A 1.4 litre turbo engine produced 110 kW and 250 Nm of torque, is lively, responsive and silky smooth. It exceeded my expectations, delivering excellent fuel economy, low noise levels and solid all round performance right across the board. While not at the high end of the verve, power and passion performance continuum it slowly but surely wins you over with its relentless pulling power from low revs. It also displayed true strength and endurance in comfortably polishing off long and energy sapping hill climbs.
To its credit, the engine largely maintains this tempo even with a full compliment of passengers and luggage aboard. Are there any down sides to this motor? About the only one worth a mention is a hint of hesitancy under hard acceleration from standing starts, before the turbo snaps out its micro nap and springs into action. I have noticed this trait to varying degrees in a variety of Volkswagen and Skoda models that share this same power plant.
Gear changing is taken care of by a proven and efficient 7-speed automatic with tip shift mode allowing the driver to mimic manual gear changes, if that sort of thing floats your boat. With the speed and accuracy of this transmission, I struggled to find any logical or compelling reason to dive into manual mode, apart from the initial curiosity factor.
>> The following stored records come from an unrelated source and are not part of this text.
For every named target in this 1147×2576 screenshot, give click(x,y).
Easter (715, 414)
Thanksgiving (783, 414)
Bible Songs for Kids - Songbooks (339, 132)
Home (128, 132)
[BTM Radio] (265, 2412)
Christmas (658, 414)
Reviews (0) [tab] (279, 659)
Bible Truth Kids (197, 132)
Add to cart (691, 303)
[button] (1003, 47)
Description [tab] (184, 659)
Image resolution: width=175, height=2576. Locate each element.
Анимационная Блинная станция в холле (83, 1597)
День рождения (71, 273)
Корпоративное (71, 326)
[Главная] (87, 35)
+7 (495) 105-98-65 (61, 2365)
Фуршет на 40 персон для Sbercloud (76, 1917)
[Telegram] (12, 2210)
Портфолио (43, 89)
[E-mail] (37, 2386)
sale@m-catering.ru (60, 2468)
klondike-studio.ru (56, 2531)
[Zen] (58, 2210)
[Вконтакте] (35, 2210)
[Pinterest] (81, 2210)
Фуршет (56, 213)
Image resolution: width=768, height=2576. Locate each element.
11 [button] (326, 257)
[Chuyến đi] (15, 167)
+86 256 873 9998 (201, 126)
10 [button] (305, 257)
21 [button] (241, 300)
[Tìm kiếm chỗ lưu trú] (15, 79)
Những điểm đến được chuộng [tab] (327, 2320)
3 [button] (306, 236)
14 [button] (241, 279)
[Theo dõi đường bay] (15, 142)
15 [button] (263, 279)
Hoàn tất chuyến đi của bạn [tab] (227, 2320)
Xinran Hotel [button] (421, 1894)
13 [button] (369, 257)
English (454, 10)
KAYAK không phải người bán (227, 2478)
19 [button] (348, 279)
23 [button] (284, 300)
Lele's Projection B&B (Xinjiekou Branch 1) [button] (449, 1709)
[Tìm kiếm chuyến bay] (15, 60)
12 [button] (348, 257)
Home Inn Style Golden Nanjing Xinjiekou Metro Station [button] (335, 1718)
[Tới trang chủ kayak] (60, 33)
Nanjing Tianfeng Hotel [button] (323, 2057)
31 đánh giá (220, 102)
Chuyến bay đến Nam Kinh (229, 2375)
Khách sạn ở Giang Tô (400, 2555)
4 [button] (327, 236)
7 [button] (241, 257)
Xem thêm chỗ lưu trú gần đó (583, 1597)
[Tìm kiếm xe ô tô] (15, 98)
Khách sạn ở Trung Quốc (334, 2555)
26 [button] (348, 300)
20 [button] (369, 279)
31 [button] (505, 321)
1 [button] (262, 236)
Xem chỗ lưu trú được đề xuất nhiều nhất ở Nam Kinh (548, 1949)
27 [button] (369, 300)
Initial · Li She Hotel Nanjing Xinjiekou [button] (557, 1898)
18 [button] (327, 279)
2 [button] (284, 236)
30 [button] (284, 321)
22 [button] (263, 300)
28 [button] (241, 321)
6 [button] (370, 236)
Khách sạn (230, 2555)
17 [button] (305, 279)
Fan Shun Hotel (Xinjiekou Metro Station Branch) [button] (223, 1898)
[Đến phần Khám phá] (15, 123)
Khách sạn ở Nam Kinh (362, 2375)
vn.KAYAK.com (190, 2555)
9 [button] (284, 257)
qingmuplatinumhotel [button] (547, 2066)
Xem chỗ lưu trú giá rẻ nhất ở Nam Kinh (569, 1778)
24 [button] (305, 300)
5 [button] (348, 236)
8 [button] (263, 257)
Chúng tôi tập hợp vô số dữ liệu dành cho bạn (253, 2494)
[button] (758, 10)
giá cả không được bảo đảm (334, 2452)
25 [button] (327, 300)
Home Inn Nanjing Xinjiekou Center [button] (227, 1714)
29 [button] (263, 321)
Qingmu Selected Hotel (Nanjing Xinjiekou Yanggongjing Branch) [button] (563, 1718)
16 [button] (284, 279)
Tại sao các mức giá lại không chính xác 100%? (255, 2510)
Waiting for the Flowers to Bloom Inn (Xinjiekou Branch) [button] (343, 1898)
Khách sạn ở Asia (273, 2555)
The interior of the Q2 is superbly put together and exudes quality in every direction. It draws on taut and angular Germanic design cues, not Q’s of the exterior. There is space for five passengers, although not a great deal for those consigned to the rear seat, where head and legroom are in scare supply. The four doors open wide making entering and departing from the car easy.
An elevated driver and front passenger seats ensure good all round visibility and give the vehicle that all important SUV feel that new car buyers are so desperate for. The Q2 offers up to 1,050 litres of cargo space when the rear bench seat is folded down, an impressive figure givens for the vehicles modest footprint.
Apple CarPlay and Android Auto interfaces are standard, while Q2 tech loving buyers can option for a hefty $3,500 Audi’s Virtual Cockpit and navigation plus system. Virtual cockpit is built around a large 12.3-inch high-definition digital display that replaces the standard instrument cluster.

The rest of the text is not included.